• [Task brief]: Scan the entries for the word "Compartir". Every line that has it should be copied.

Task data Block Start

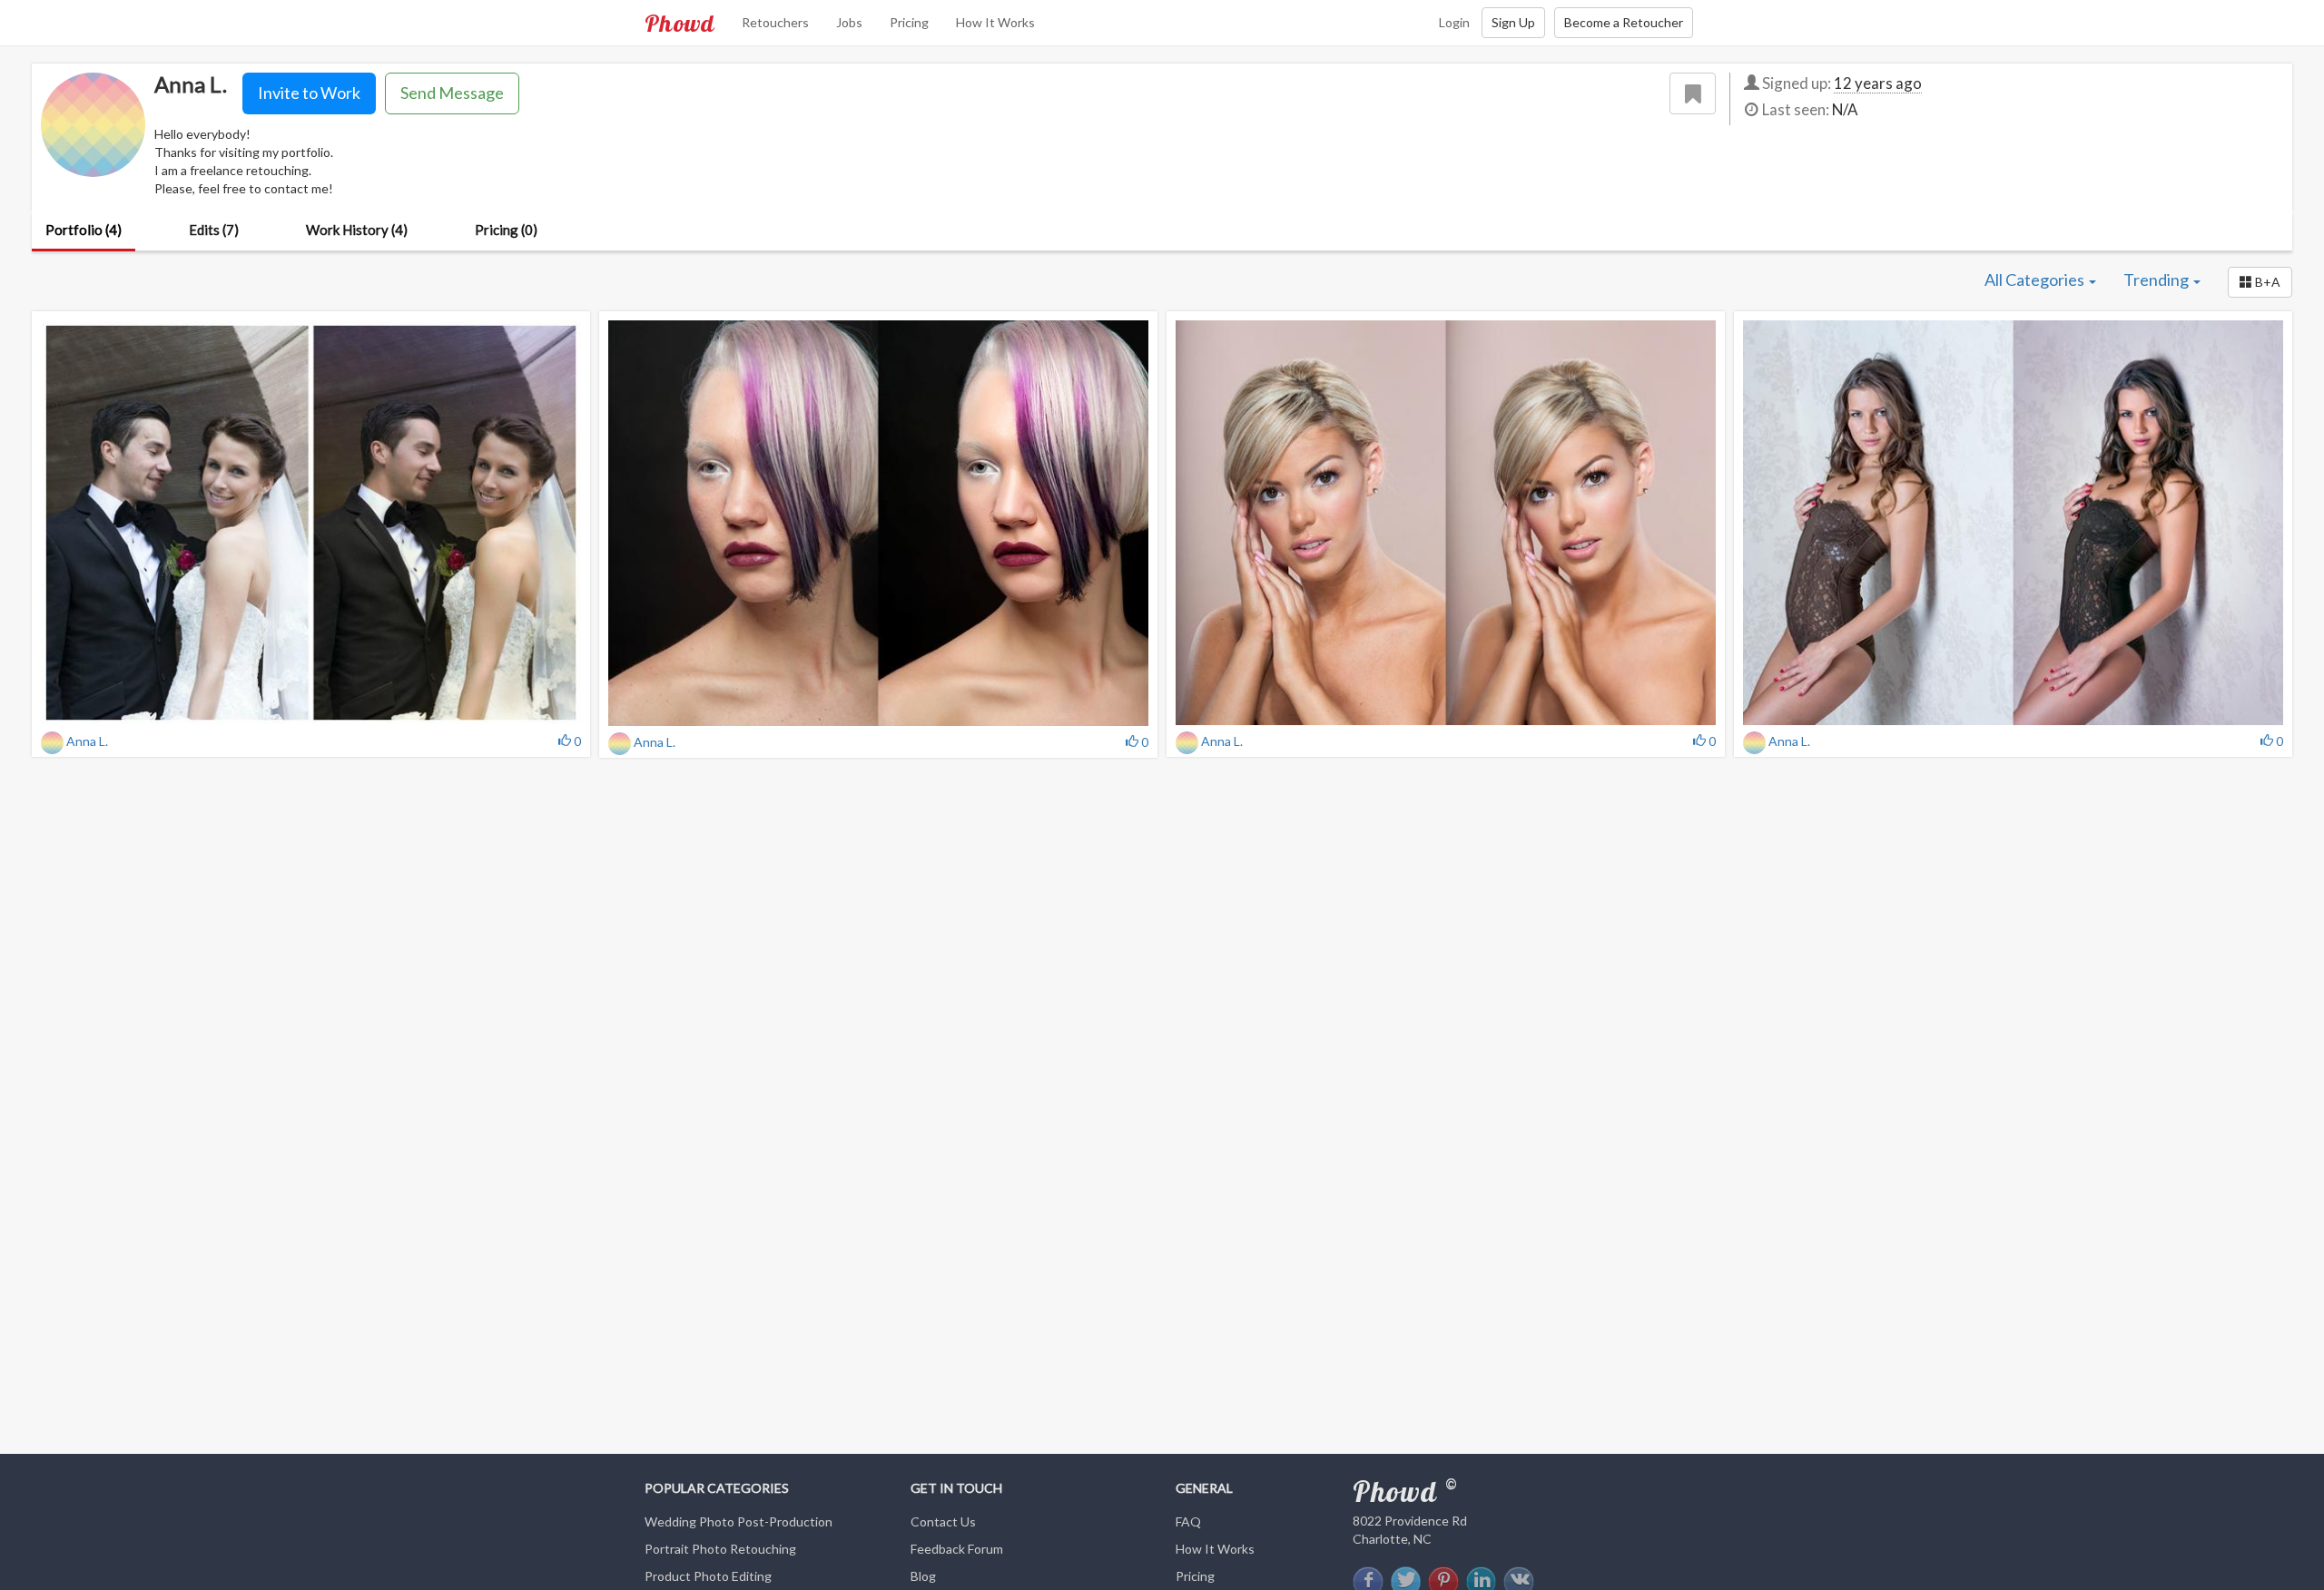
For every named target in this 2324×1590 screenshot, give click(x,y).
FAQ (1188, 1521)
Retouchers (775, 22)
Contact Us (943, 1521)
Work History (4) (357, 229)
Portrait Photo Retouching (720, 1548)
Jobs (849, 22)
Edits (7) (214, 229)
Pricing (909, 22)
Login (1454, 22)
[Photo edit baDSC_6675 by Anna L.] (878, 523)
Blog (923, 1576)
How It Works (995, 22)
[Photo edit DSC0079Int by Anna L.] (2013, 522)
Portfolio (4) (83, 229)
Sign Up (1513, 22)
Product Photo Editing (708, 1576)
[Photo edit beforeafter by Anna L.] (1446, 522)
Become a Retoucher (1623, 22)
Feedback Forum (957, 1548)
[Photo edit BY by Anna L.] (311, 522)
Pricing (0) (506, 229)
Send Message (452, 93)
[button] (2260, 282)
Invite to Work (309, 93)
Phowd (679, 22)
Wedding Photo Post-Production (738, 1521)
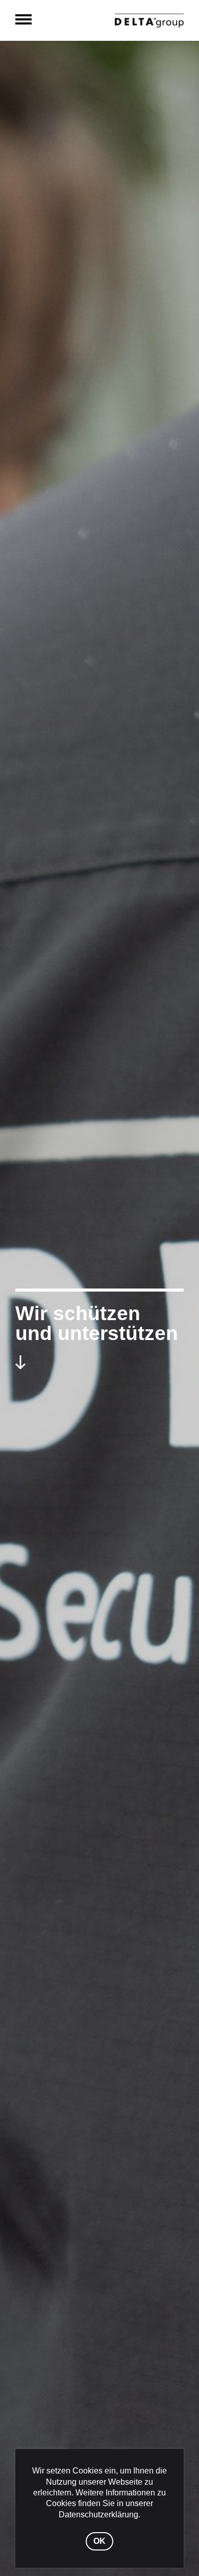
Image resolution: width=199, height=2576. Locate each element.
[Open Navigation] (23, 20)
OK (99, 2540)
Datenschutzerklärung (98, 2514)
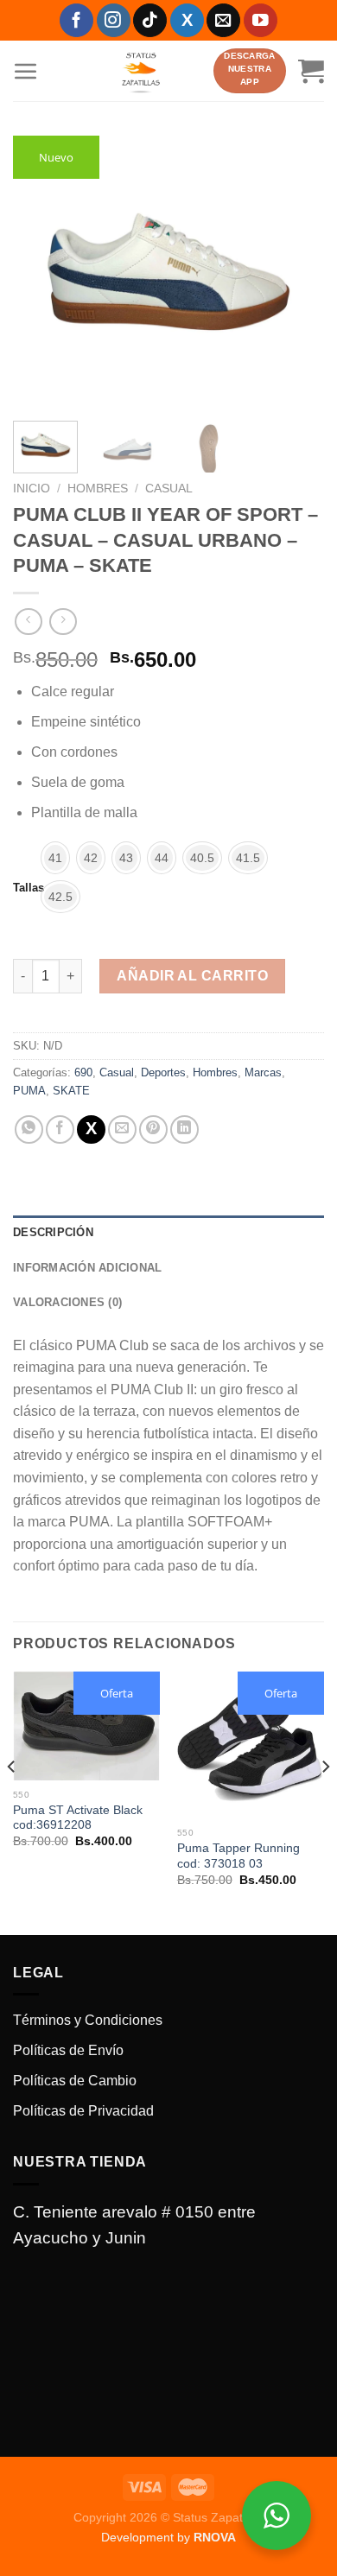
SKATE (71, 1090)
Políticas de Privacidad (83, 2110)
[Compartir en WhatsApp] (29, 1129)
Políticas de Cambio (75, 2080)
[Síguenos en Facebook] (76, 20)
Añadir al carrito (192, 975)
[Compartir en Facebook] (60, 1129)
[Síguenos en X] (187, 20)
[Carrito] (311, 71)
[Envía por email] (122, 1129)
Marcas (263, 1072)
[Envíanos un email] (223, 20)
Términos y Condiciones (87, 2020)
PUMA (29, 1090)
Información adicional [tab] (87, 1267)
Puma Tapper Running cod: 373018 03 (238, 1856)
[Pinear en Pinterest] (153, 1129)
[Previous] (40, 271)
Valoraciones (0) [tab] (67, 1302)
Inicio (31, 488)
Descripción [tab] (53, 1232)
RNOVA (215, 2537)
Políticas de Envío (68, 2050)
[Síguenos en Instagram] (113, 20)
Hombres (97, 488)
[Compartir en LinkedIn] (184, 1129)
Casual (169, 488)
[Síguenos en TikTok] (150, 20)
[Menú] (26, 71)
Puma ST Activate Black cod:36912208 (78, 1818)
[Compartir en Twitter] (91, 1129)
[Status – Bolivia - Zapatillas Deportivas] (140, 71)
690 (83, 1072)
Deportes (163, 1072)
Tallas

Task data Block End

• [Expected output]:
[Compartir en WhatsApp] (29, 1129)
[Compartir en Facebook] (60, 1129)
[Compartir en LinkedIn] (184, 1129)
[Compartir en Twitter] (91, 1129)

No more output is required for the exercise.